RECORDS SUPPLIED:

——

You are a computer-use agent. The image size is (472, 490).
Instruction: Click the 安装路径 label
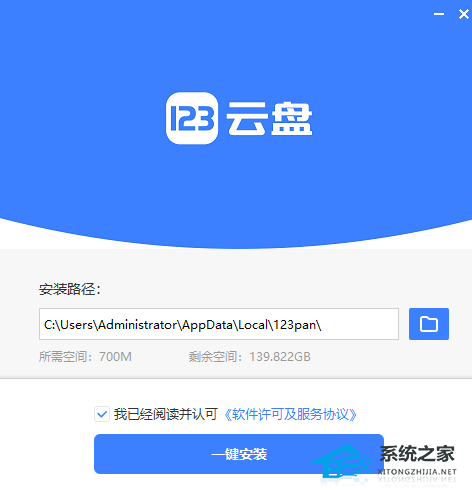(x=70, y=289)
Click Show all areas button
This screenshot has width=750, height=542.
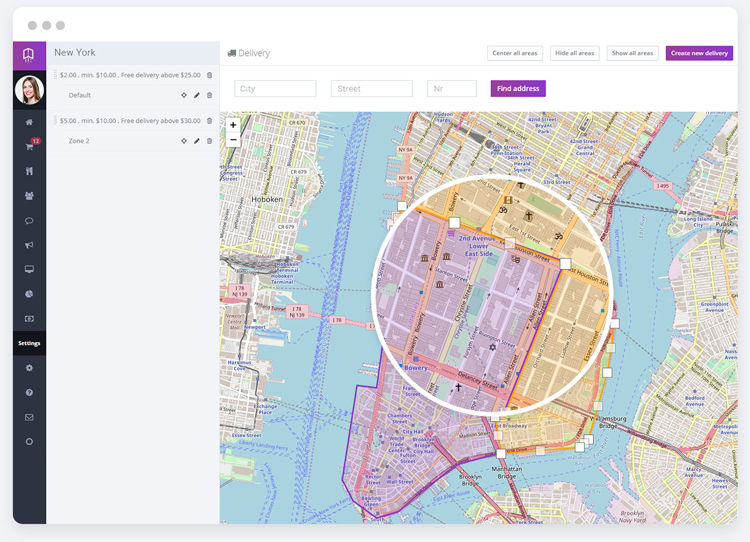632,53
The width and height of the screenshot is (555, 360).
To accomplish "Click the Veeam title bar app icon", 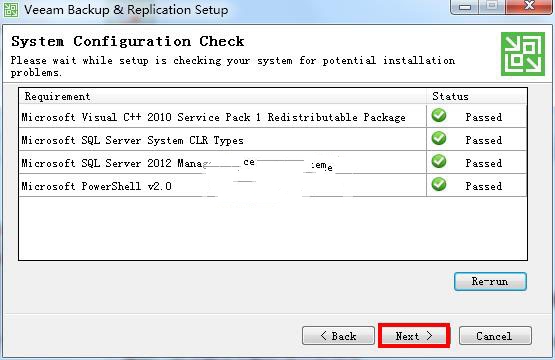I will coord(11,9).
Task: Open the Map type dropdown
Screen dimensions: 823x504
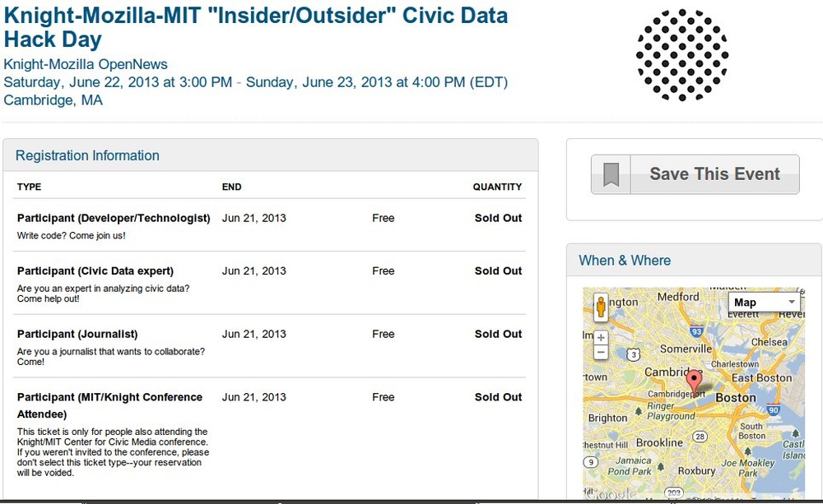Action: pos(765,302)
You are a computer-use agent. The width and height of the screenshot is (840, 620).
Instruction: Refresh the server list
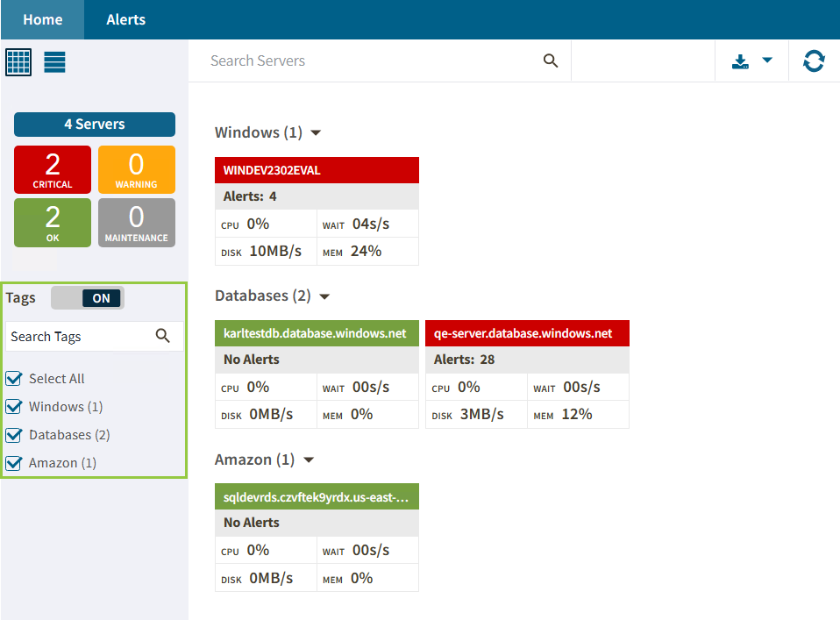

——

PROBLEM TO WORK ON:
What lines above contain the word "agent"? Please copy each one.

EXPECTED ANSWER:
You are a computer-use agent. The image size is (472, 490).
You are a computer-use agent. The width and height of the screenshot is (840, 620).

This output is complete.